= DATASET =
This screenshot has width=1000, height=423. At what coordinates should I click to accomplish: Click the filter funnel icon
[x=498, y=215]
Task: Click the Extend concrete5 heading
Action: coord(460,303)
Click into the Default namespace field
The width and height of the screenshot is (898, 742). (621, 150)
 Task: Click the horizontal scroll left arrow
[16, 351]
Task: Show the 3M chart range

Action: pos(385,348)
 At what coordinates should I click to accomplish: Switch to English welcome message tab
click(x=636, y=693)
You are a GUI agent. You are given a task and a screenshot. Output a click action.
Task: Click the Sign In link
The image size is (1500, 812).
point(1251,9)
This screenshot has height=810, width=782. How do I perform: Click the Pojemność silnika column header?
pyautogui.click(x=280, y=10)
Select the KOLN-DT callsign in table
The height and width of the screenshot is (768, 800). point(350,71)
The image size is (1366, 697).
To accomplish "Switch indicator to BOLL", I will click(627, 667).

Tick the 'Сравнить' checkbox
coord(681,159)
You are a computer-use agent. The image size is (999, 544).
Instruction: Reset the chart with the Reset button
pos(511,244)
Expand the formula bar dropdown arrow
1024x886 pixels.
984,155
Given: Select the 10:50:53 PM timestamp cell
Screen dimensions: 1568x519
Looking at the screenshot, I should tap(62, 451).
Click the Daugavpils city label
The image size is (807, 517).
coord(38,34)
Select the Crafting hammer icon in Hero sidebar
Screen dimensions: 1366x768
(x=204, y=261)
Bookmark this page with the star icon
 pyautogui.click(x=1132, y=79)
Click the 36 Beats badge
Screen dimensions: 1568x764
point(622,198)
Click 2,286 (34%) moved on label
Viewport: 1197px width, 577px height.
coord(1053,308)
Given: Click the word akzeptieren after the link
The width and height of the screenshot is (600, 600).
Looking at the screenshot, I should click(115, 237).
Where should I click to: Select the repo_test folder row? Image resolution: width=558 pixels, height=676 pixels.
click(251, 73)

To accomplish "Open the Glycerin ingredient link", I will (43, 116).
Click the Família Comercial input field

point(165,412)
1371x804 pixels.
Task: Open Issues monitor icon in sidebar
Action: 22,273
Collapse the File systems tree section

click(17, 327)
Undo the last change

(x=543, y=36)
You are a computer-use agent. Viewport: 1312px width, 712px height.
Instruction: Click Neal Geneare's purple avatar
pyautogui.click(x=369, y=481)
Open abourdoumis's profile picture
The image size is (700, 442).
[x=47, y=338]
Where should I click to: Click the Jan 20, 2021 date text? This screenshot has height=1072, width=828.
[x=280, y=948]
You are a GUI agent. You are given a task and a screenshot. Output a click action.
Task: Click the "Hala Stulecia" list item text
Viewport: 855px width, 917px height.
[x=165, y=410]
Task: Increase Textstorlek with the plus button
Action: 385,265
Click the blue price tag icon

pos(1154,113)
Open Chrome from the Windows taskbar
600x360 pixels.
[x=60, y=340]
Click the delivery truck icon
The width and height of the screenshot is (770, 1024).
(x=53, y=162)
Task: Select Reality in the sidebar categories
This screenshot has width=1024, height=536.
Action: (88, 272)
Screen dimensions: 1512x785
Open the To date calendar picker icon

= TASK ITEM =
Return each line from the records that includes the word "agent".

= WRITTEN ANSWER =
You are a GUI agent. You are given a task and a screenshot. Output a click action.
You are a computer-use agent. The image size is (999, 544).
You are a computer-use agent. Viewport: 1312px width, 712px height.
You are a GUI agent. You are given a task and a screenshot. Output a click action.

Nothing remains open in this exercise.